Stored data:
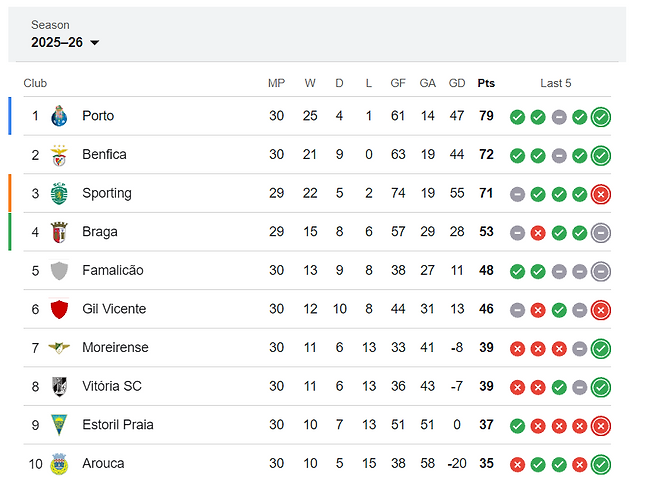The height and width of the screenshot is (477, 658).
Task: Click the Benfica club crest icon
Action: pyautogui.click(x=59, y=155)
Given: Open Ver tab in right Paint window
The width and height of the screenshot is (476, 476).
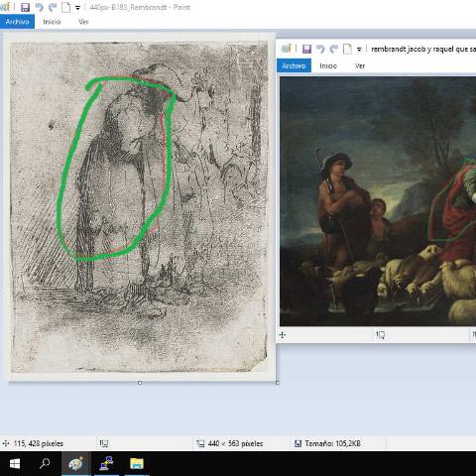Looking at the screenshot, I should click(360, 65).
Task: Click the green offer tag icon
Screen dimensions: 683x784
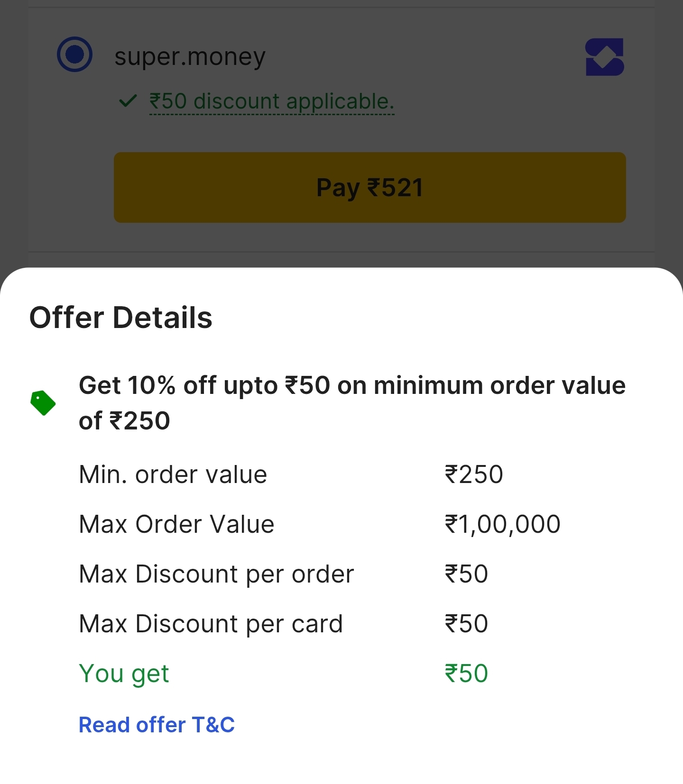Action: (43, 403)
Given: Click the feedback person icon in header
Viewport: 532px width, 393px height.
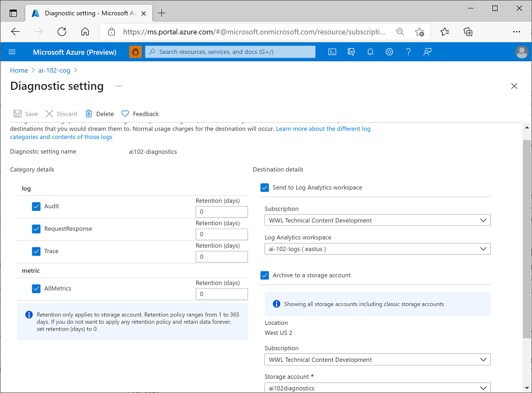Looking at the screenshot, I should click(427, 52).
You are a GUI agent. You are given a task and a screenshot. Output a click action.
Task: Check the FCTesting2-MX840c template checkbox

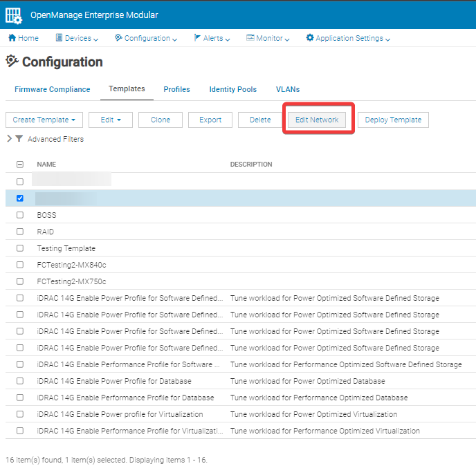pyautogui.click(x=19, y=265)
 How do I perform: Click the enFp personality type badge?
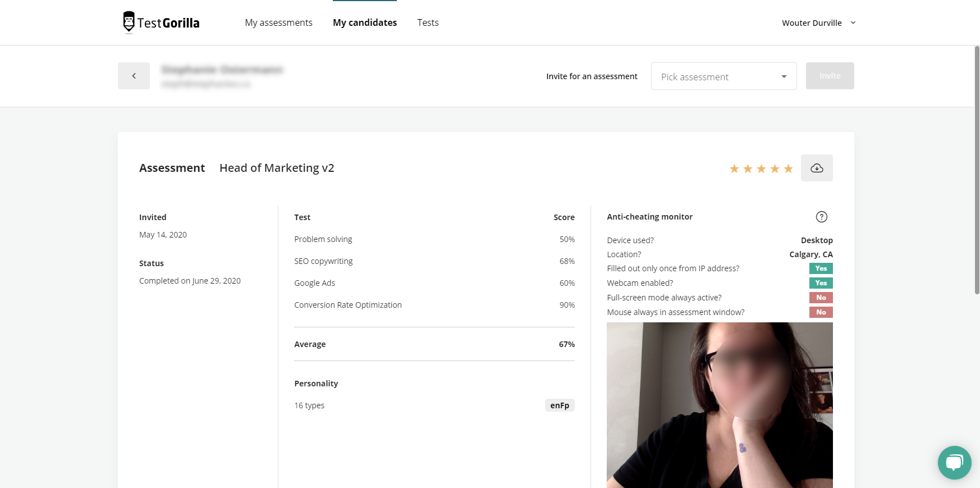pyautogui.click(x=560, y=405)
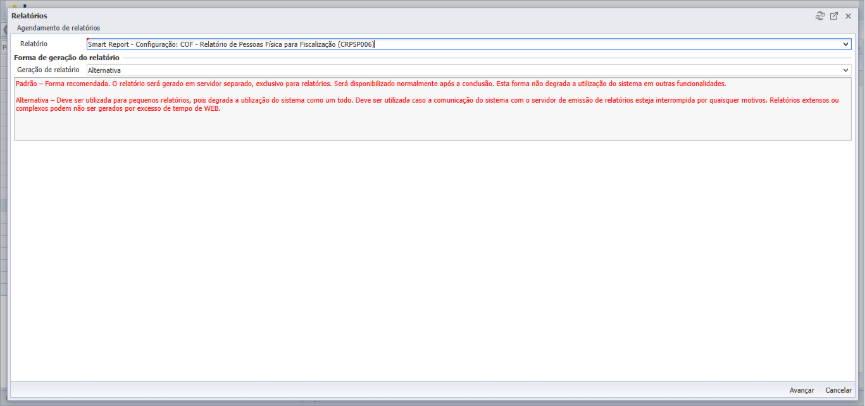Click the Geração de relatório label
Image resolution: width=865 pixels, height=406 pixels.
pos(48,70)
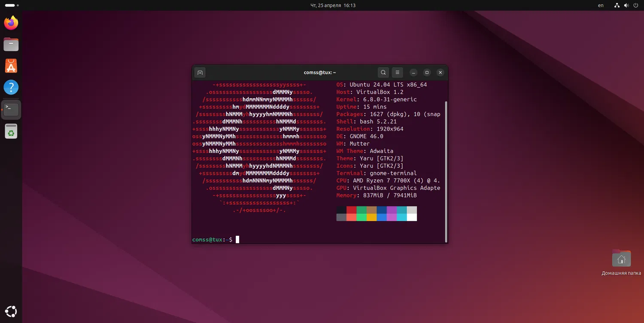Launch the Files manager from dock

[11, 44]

---

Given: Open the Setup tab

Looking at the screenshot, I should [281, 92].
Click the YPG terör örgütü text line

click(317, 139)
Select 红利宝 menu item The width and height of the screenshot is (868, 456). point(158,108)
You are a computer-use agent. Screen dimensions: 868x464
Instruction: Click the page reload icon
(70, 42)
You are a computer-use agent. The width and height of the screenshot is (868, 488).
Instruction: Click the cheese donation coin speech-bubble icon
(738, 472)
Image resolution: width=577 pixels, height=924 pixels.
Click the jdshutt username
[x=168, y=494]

> [TASK TO COMPLETE]: Precisely those lines above that run from the line with "Given: Open Ver tab in right Paint window" up to and including the line with "You are a GUI" are to be set down, with the pictures omitted.

> [RESPONSE AREA]:
Given: Open Ver tab in right Paint window
The width and height of the screenshot is (476, 476).
Looking at the screenshot, I should click(360, 65).
Task: Click the green offer tag icon
Screen dimensions: 683x784
Action: (43, 403)
Given: Click the feedback person icon in header
Viewport: 532px width, 393px height.
Looking at the screenshot, I should click(427, 52).
You are a GUI agent. You are given a task and a screenshot. Output a click action.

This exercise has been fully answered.